Muhammad Ali’s doctor downplays fears over boxing legend’s health
The personal doctor of Muhammad Ali has played down fears over the former world heavyweight champion’s medical condition
The personal doctor of Muhammad Ali has played down fears over the former world heavyweight champion’s medical condition.
Ali, 72, who has lived with Parkinson’s disease since the early 1980s, was reported to have experienced deterioration in his health, namely difficulties speaking.
“I don’t know that he is more or less at risk than anyone else but anything can happen. I don’t see anything immediately that leads me to think that he is going to die in six months or a year,” Abraham Lierberman, the director of the Muhammad Ali Parkinson Centre, told BBC Radio Five Live on Sunday.
“People do not die of Parkinson’s. They develop trouble swallowing, they develop pneumonia, fall and bang their heads. His family take extraordinary care of him,” he added.
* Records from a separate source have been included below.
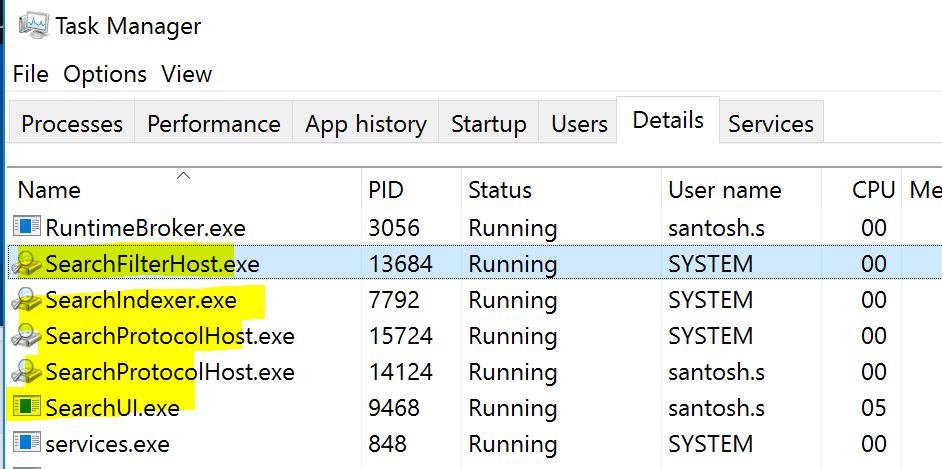This screenshot has height=469, width=942.
Task: Go to the Startup tab
Action: 488,124
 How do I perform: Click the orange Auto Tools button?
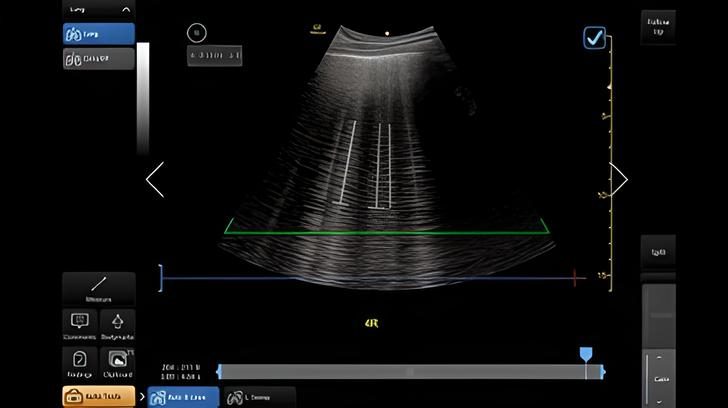[x=98, y=397]
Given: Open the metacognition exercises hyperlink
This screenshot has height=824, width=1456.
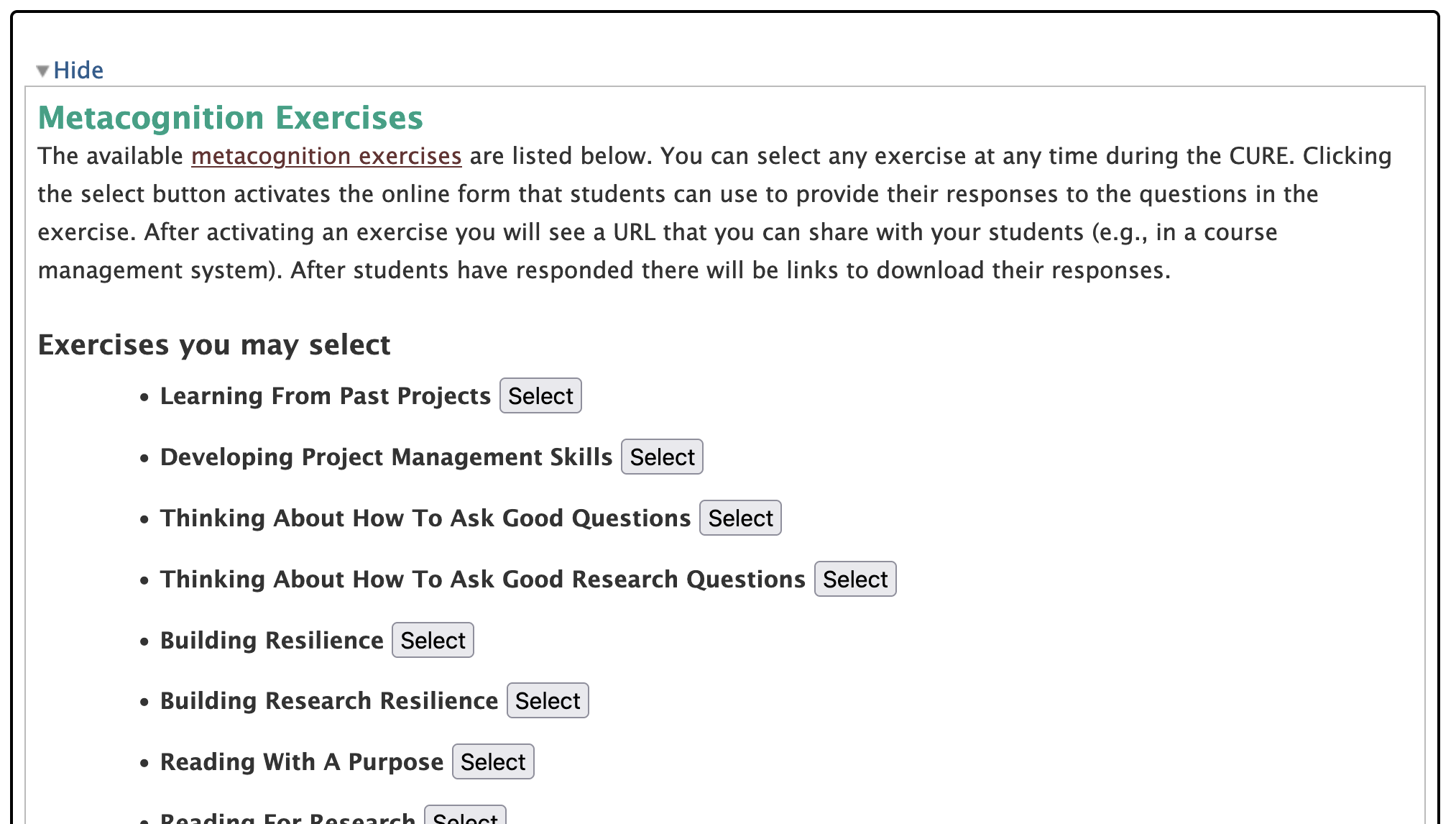Looking at the screenshot, I should 326,156.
Reports suggesting Muhammad Ali’s health had rapidly deteriorated surfaced after he missed the premiere for his own film, “I Am Ali,” in Hollywood in October.
“I have not been able to talk to my brother about this because he is sick,” Rahman, 71, told the Sunday People at the screening.
“He doesn’t speak too well. But he is proud that we are here for him. He has given this film his blessing.”